Alabama and South Carolina prisons have segregated facilities for inmates who are HIV positive. The author argues that this policy serves to police, stigmatize and regulate gender and sexuality expression rather than prevent the spread of disease. HIV positive prisoners are forbidden from handling food at the facility because administration believe general prison population would not want “openly gay” inmates serving meals. This conflation of sexuality and disease of reminiscent of a time when the disease causing AIDS was referred to as GRID: gay-related immune deficiency.

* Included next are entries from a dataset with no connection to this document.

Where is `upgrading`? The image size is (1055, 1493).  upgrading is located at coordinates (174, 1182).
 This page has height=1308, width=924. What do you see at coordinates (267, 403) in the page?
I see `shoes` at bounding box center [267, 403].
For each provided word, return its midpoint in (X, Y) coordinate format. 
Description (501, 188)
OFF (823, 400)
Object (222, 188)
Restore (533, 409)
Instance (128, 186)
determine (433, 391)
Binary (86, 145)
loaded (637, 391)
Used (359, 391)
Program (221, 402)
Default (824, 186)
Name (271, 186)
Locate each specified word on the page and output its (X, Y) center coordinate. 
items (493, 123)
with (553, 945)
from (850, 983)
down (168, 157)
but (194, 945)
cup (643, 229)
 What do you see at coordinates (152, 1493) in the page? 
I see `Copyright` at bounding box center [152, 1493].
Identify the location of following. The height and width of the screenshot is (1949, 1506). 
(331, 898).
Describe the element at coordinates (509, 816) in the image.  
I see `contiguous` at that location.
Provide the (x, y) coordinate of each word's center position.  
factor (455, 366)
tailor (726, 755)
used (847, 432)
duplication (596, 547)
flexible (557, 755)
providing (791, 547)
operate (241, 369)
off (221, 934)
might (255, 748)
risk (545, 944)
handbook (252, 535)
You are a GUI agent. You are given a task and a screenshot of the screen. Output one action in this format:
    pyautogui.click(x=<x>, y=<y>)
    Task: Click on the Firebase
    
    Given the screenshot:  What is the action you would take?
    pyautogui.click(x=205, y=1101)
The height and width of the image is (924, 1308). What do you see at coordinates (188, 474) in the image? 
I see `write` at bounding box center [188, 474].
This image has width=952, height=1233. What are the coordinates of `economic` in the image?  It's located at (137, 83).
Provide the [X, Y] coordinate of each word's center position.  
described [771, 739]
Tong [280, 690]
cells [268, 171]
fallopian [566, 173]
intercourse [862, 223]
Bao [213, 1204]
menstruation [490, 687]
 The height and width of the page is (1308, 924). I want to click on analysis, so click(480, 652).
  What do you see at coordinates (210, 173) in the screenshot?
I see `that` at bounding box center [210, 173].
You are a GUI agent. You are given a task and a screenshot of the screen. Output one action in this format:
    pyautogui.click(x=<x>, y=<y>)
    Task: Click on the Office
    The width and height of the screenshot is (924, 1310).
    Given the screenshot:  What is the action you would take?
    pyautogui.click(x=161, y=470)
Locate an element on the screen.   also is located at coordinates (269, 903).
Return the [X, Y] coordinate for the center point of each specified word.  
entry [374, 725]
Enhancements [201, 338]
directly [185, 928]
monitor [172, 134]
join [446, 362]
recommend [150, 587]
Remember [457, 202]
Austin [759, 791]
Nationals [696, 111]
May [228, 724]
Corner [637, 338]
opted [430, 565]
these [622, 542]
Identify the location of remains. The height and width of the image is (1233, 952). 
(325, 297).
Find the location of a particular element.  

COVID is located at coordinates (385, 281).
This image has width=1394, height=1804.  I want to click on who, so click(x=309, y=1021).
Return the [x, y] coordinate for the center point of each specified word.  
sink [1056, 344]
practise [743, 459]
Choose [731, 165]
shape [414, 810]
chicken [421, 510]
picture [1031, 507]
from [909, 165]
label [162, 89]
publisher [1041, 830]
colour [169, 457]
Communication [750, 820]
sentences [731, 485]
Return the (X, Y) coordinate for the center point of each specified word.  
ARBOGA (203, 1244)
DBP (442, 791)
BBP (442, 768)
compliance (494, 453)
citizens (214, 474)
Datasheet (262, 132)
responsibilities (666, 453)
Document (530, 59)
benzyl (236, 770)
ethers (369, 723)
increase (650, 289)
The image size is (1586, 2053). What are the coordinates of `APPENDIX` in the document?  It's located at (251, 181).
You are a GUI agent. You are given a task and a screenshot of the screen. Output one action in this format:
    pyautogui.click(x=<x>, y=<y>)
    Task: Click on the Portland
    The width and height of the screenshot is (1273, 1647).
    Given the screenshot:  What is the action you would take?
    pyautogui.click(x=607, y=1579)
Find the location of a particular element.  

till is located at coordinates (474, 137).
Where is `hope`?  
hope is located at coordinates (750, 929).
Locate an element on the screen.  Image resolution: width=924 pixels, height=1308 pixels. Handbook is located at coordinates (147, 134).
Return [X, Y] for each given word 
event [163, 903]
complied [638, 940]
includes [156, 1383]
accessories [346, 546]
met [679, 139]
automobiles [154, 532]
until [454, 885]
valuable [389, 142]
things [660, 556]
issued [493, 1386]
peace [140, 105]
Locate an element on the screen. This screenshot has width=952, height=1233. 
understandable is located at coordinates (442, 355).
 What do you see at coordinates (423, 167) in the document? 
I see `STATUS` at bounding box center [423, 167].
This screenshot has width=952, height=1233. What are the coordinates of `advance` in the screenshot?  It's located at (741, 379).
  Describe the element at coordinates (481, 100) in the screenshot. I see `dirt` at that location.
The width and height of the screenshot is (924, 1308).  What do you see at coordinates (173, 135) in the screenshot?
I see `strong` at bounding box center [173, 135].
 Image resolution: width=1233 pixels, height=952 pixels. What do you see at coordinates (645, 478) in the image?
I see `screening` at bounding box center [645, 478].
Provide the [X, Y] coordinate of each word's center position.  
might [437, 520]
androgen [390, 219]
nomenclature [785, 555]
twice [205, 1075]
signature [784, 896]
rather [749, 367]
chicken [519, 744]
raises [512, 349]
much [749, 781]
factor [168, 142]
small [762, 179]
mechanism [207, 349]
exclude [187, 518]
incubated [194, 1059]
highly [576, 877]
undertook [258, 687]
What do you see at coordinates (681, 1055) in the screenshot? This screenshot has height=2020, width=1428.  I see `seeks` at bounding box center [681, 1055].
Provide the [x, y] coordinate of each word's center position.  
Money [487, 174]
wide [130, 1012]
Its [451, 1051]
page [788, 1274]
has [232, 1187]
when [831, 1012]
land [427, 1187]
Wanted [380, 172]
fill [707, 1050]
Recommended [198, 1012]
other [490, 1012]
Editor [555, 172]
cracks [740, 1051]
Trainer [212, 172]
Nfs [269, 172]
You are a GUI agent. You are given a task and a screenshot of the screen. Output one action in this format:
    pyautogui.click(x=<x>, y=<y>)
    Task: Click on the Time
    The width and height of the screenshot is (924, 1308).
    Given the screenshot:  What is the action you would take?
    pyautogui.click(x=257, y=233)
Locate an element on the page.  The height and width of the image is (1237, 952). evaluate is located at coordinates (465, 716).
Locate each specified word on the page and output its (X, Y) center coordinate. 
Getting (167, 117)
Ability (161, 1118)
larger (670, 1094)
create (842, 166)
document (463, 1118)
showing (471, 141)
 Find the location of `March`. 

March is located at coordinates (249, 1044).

Blood and the often racist narratives surrounding it have legitimized state violence from chattel slavery to solitary confinement. Confinement creates more violence and surveils bodies that don’t identify with the sexual and gender norms society has set forth for itself, forfeiting their personhood through contracting a disease that is supposedly the physical manifestation of an internal affliction. As of the article’s writing, more than 107 people have died in ICE custody since 2003. What do the ideas of territorial integrity, borders, and “illegal aliens” have to do with colonialism, white power structures and our larger conversations about incarceration (and who is most affected by it)?

 

“Captive Genders,” From a Native Trans Daughter

The chapter “from a Native Trans Daughter” artfully weaves together the author’s personal experiences with incarceration and scholarship on the prison industrial complex and settler colonialism. Young grew up in Hawaii as an indigenous, transgender woman from a working class family. Her relationship to the carceral system began at age 7 when her mother was arrested. As is so tragically often the story for low-income families of color, Young fell victim to the same carceral state her mother did when she was arrested in Washington for burglary following a dispute with her cousin. Her public defender was unhelpful and did not present the mitigating circumstances that surrounded the event, as a result Young was convicted of a felony.
After recounting this narrative, she turns to Angela Davis’ scholarship to understand her own conviction. Davis links the disproportionate incarceration of POC and working class people to increased prosecutorial power, diminished public defender functions and the imposition of mandatory minimums that reduce judicial discretion. Because the Prison Industrial Complex impacts marginalised communities disproportionately, the PIC invokes settler colonialism and gendered racial violence. Young was forced to trade sexual favors for physical safety and observed how incarceration affected not only the physical realities of the inmates but their minds as well, writing: “Taking on the failures of a system without critically examining the limits of personal choice often led a number of cellmates to conflate their sense of responsibility with issues beyond their control.”
How does this observation relate to Breaking Women and the ideas about self, blame and “renting out your head” that are introduced in the book?
Young then recounts how Hawaii and its native people have been affected by imperialist, white settler mentalities. Hawaiians have been surveilled, incarcerated and dispossessed of resources, power and land by white Americans since the 1840s. The author tells the story of Queen Liliuokalani, forcibly deposed by colonial settlers because her reign posed a threat to white supremacy and patriarchy. Young argues in this chapter that narratives about incarceration, race and gender must expand to include indigenous peoples and transgender or genderqueer individuals. This perspective highlights the importance of intersectionality to understanding the experience of these individuals within the PIC, which Young believes should be abolished.